I would love to see a single adjustable pin Hunter Class with a max of 40 yards. Stabilizer no longer than 12 inches and a single attachment point with stabs in the back no longer than 10 inches. Sight must be adjusted from behind the riser, like the HHA single pin sliders. I think that would be a really cool class for people to shoot.


----------



## Crow Terminator (Jan 21, 2003)

One thing is for sure...if they did go with a known yardage class, those 11 rings would get awfully crowded if you ended up in a group with decent shooters. The way it is in the known yardage ASA classes, at least we can call for the upper 12 when the lower gets blocked up. There's not another ring to go to in IBO. I guess you'd have to go for a robin hood or play a safe 10 shot.

Actually...there's still a great deal of shooters at the ASA shoots that the known yardage doesn't appeal to them. It's not for everybody. But what IBO fails to recognize is that they are missing out on a potential for several hundred more archers by not offering known distance to their organization. Womens Hunter and Womens K40 are getting to be big classes. Look at those vs their unknown yardage counterparts. Once again, using the most recent Kentucky ASA shoot numbers.

Womens Open B = 16 shooters
Womens Open A = 13
Womens Open Pro = 24
Senior Women = 14

67 total. 

Womens K40 had almost had that many by itself, with 62 in it. And as stated in my previous post...Womens Hunter is the most popular and it had 99 in it. 

Growing the sport is going to involve not only getting male kids involved...but getting moms, girl friends, sisters, etc involved too. ASA is the only platform in 3D archery that is recognizing that, and they are seeing fruits of that in numbers.
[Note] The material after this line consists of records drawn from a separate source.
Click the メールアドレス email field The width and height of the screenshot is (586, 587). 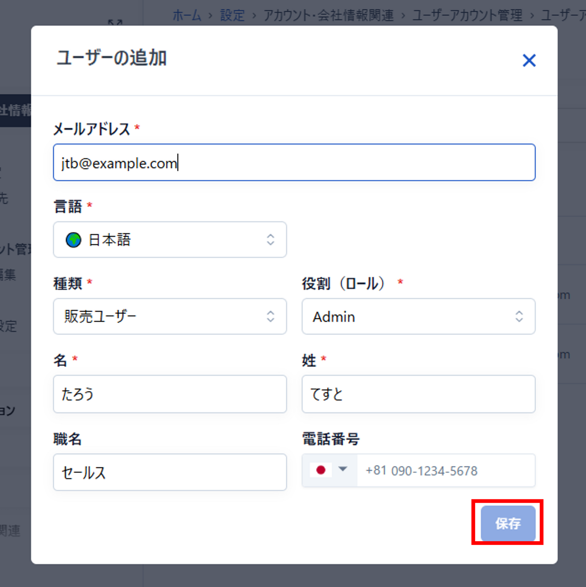point(294,163)
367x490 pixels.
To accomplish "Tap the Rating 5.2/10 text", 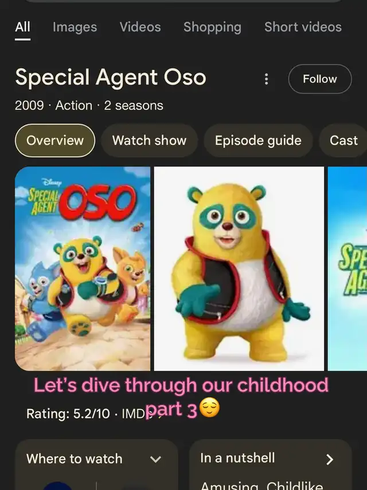I will [x=68, y=414].
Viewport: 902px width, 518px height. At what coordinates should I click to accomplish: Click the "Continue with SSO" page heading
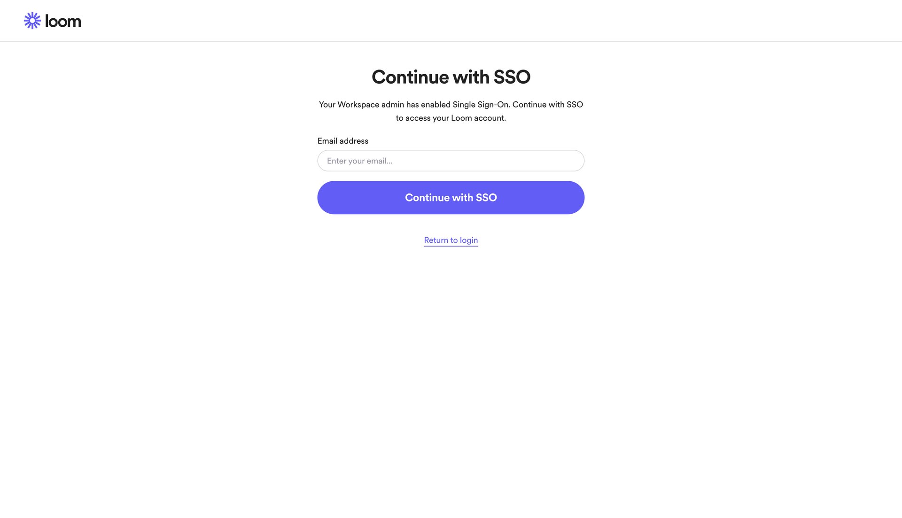pyautogui.click(x=451, y=77)
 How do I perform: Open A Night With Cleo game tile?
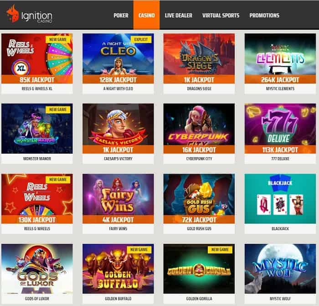click(118, 58)
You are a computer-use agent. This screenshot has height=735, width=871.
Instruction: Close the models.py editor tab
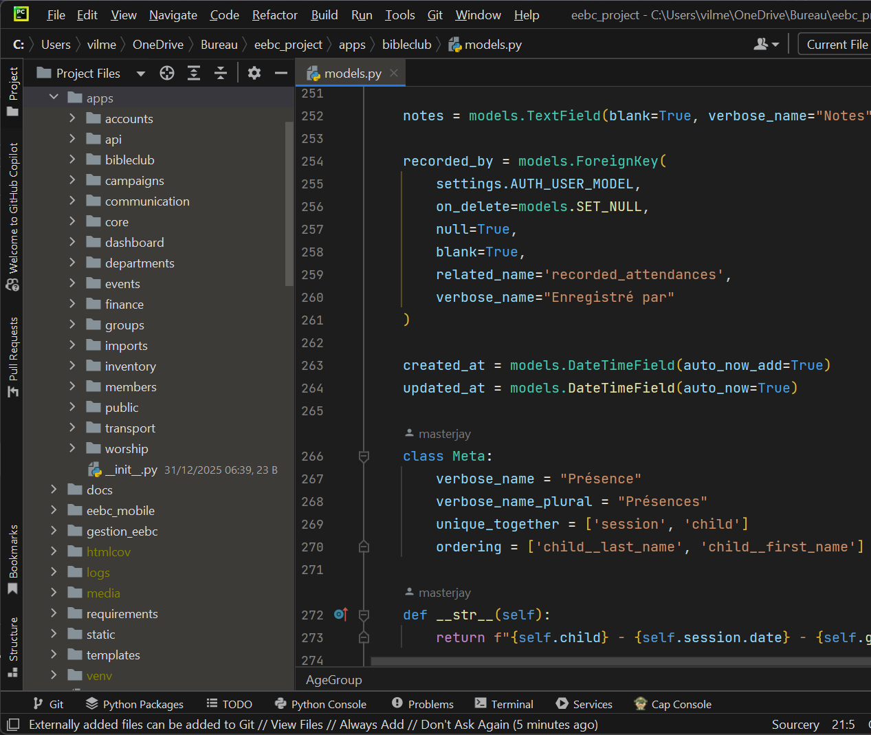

Some people just wanna come to the shoots, and have fun shooting bows...not having to worry about missing the target or not being competitive due to not having super yardage judging skills. I get to spend a little bit of time on the Womens Hunter course when my wife is shooting and I think every group she has shot in, has had at least one woman/girl that it was their first yr shooting a bow or first ASA.


----------



## wpk (Jan 31, 2009)

WICKEDADDICTION said:


> Ibo scoring makes you be more accurate with the bonus ring in the center, versus Asa rewarding you for dropping out with the 12 being low. I understand Asa speed limits in unknown distance classes but what since does it make to have speed limits on bows in known distance classes. You sighted the bow in with your rangefinder and your gonna use your range finder at the shoot, its all on you at that point don't make a s$$$ how fast your bow is. Far as my scoring comment you perfect shooters are gonna claim im always shooting at the 12 but that's bs not always.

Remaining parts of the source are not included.